AVAILABLE RECORDS:
=====

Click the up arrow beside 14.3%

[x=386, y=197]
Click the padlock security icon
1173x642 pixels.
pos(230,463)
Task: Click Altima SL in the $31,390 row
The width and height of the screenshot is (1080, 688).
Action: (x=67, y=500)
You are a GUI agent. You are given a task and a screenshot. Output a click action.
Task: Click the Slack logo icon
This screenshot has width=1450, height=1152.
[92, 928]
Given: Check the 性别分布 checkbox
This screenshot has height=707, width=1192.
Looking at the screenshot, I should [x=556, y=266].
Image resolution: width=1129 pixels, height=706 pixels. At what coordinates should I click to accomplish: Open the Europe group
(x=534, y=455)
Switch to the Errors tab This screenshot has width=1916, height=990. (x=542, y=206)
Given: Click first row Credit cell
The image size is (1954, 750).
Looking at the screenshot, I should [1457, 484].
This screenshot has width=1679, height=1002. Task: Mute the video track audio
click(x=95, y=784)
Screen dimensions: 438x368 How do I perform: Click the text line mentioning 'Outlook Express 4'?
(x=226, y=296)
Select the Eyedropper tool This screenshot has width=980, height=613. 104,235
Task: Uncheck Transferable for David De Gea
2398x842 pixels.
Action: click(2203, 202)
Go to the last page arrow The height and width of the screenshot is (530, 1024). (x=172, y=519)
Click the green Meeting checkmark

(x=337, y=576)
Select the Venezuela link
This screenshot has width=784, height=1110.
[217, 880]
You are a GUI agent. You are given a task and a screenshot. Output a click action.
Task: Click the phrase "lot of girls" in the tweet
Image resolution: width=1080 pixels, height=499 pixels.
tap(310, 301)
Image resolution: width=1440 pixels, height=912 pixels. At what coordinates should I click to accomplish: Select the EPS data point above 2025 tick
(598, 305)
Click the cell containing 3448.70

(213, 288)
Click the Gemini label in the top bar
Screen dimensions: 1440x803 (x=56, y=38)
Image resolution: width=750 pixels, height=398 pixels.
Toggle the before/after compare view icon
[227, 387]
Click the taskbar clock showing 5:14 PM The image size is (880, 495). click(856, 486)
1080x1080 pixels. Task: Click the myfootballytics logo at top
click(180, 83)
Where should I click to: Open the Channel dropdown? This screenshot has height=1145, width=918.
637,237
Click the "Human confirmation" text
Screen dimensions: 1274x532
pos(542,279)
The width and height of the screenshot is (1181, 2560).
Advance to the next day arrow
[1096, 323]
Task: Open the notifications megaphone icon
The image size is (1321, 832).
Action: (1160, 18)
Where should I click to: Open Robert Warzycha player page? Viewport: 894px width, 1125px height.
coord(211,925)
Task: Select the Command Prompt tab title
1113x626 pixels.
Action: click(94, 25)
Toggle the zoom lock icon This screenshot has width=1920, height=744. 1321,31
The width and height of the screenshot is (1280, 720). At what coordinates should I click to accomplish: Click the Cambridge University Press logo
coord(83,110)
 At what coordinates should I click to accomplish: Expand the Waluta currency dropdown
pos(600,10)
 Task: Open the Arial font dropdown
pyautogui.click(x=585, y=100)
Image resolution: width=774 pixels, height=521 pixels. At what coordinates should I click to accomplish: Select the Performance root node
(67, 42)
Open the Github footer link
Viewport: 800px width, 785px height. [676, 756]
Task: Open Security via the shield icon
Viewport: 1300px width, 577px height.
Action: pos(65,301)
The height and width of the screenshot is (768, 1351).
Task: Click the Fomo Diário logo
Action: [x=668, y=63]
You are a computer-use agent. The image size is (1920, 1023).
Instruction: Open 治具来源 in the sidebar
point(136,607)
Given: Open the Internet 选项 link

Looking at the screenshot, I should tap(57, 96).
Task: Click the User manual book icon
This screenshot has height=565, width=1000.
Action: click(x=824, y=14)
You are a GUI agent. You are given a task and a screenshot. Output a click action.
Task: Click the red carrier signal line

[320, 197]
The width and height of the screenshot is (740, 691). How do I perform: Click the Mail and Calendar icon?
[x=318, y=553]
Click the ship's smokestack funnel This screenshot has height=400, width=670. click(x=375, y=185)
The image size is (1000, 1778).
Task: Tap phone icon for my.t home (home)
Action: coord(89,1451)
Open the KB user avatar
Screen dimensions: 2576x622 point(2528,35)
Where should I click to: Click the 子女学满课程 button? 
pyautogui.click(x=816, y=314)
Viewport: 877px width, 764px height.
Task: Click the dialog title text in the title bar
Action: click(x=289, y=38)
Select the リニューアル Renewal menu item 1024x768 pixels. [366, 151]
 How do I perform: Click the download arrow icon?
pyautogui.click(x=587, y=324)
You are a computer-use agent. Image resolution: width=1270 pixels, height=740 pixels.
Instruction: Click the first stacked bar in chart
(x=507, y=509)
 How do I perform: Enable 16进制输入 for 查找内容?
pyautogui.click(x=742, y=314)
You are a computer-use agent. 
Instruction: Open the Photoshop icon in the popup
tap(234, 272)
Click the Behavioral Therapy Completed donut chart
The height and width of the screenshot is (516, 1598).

=====

TASK TO CARRY OUT:
Repeat the material above in full. Match it exactly.

RESPONSE AREA:
Click the up arrow beside 14.3%

[x=386, y=197]
Click the padlock security icon
1173x642 pixels.
pos(230,463)
Task: Click Altima SL in the $31,390 row
The width and height of the screenshot is (1080, 688).
Action: (x=67, y=500)
You are a GUI agent. You are given a task and a screenshot. Output a click action.
Task: Click the Slack logo icon
This screenshot has width=1450, height=1152.
[92, 928]
Given: Check the 性别分布 checkbox
This screenshot has height=707, width=1192.
Looking at the screenshot, I should [x=556, y=266].
Image resolution: width=1129 pixels, height=706 pixels. At what coordinates should I click to accomplish: Open the Europe group
(x=534, y=455)
Switch to the Errors tab This screenshot has width=1916, height=990. (x=542, y=206)
Given: Click first row Credit cell
The image size is (1954, 750).
Looking at the screenshot, I should [1457, 484].
This screenshot has width=1679, height=1002. Task: Mute the video track audio
click(x=95, y=784)
Screen dimensions: 438x368 How do I perform: Click the text line mentioning 'Outlook Express 4'?
(x=226, y=296)
Select the Eyedropper tool This screenshot has width=980, height=613. 104,235
Task: Uncheck Transferable for David De Gea
2398x842 pixels.
Action: click(2203, 202)
Go to the last page arrow The height and width of the screenshot is (530, 1024). (x=172, y=519)
Click the green Meeting checkmark

(x=337, y=576)
Select the Venezuela link
This screenshot has width=784, height=1110.
[217, 880]
You are a GUI agent. You are given a task and a screenshot. Output a click action.
Task: Click the phrase "lot of girls" in the tweet
Image resolution: width=1080 pixels, height=499 pixels.
tap(310, 301)
Image resolution: width=1440 pixels, height=912 pixels. At what coordinates should I click to accomplish: Select the EPS data point above 2025 tick
(598, 305)
Click the cell containing 3448.70

(213, 288)
Click the Gemini label in the top bar
Screen dimensions: 1440x803 (x=56, y=38)
Image resolution: width=750 pixels, height=398 pixels.
Toggle the before/after compare view icon
[227, 387]
Click the taskbar clock showing 5:14 PM The image size is (880, 495). click(856, 486)
1080x1080 pixels. Task: Click the myfootballytics logo at top
click(180, 83)
Where should I click to: Open the Channel dropdown? This screenshot has height=1145, width=918.
637,237
Click the "Human confirmation" text
Screen dimensions: 1274x532
pos(542,279)
The width and height of the screenshot is (1181, 2560).
Advance to the next day arrow
[1096, 323]
Task: Open the notifications megaphone icon
The image size is (1321, 832).
Action: (1160, 18)
Where should I click to: Open Robert Warzycha player page? Viewport: 894px width, 1125px height.
coord(211,925)
Task: Select the Command Prompt tab title
1113x626 pixels.
Action: click(94, 25)
Toggle the zoom lock icon This screenshot has width=1920, height=744. 1321,31
The width and height of the screenshot is (1280, 720). At what coordinates should I click to accomplish: Click the Cambridge University Press logo
coord(83,110)
 At what coordinates should I click to accomplish: Expand the Waluta currency dropdown
pos(600,10)
 Task: Open the Arial font dropdown
pyautogui.click(x=585, y=100)
Image resolution: width=774 pixels, height=521 pixels. At what coordinates should I click to accomplish: Select the Performance root node
(67, 42)
Open the Github footer link
Viewport: 800px width, 785px height. [676, 756]
Task: Open Security via the shield icon
Viewport: 1300px width, 577px height.
Action: pos(65,301)
The height and width of the screenshot is (768, 1351).
Task: Click the Fomo Diário logo
Action: [x=668, y=63]
You are a computer-use agent. The image size is (1920, 1023).
Instruction: Open 治具来源 in the sidebar
point(136,607)
Given: Open the Internet 选项 link

Looking at the screenshot, I should tap(57, 96).
Task: Click the User manual book icon
This screenshot has height=565, width=1000.
Action: click(x=824, y=14)
You are a GUI agent. You are given a task and a screenshot. Output a click action.
Task: Click the red carrier signal line

[320, 197]
The width and height of the screenshot is (740, 691). How do I perform: Click the Mail and Calendar icon?
[x=318, y=553]
Click the ship's smokestack funnel This screenshot has height=400, width=670. click(x=375, y=185)
The image size is (1000, 1778).
Task: Tap phone icon for my.t home (home)
Action: coord(89,1451)
Open the KB user avatar
Screen dimensions: 2576x622 point(2528,35)
Where should I click to: Click the 子女学满课程 button? 
pyautogui.click(x=816, y=314)
Viewport: 877px width, 764px height.
Task: Click the dialog title text in the title bar
Action: click(x=289, y=38)
Select the リニューアル Renewal menu item 1024x768 pixels. [366, 151]
 How do I perform: Click the download arrow icon?
pyautogui.click(x=587, y=324)
You are a computer-use agent. Image resolution: width=1270 pixels, height=740 pixels.
Instruction: Click the first stacked bar in chart
(x=507, y=509)
 How do I perform: Enable 16进制输入 for 查找内容?
pyautogui.click(x=742, y=314)
You are a computer-use agent. 
Instruction: Open the Photoshop icon in the popup
tap(234, 272)
Click the Behavioral Therapy Completed donut chart
The height and width of the screenshot is (516, 1598).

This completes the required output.